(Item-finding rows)
** start **
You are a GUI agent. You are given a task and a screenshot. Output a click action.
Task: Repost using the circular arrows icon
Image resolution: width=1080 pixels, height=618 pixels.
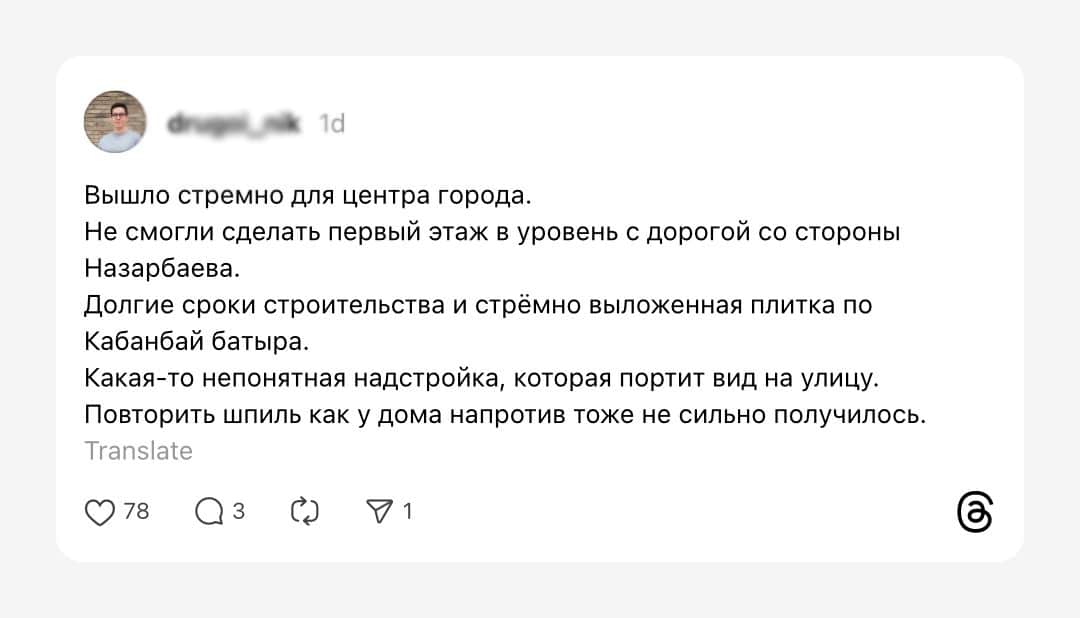[x=304, y=511]
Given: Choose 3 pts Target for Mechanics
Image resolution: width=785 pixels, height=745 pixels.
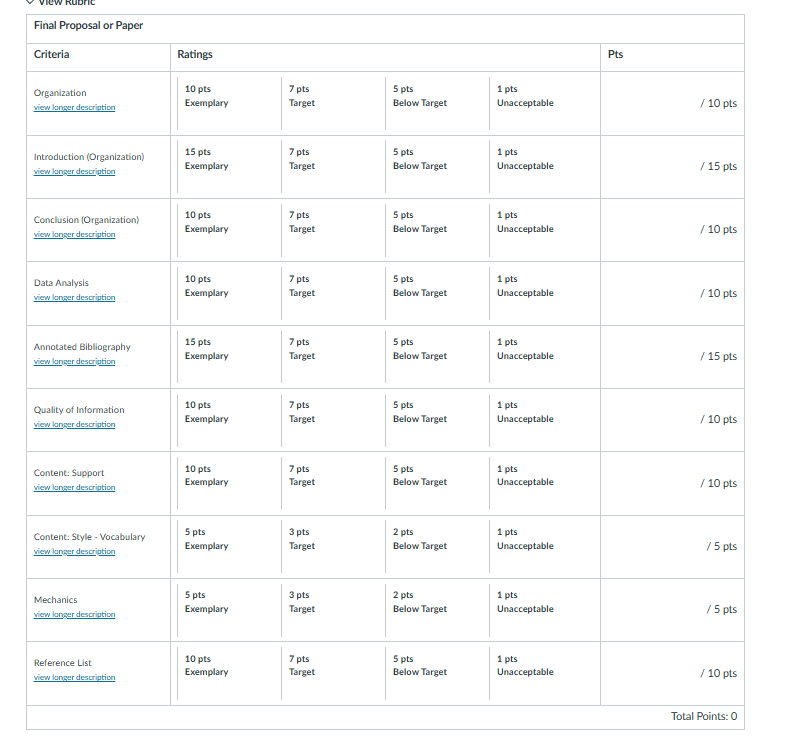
** end **
## Work instructions
Format every line of the rows above as a JSON list of strings, one string per line, with blank lines omitted and the pictures left out.

## Finished answer
[
  "You are a GUI agent. You are given a task and a screenshot. Output a click action.",
  "Task: Repost using the circular arrows icon",
  "Image resolution: width=1080 pixels, height=618 pixels.",
  "[x=304, y=511]",
  "Given: Choose 3 pts Target for Mechanics",
  "Image resolution: width=785 pixels, height=745 pixels."
]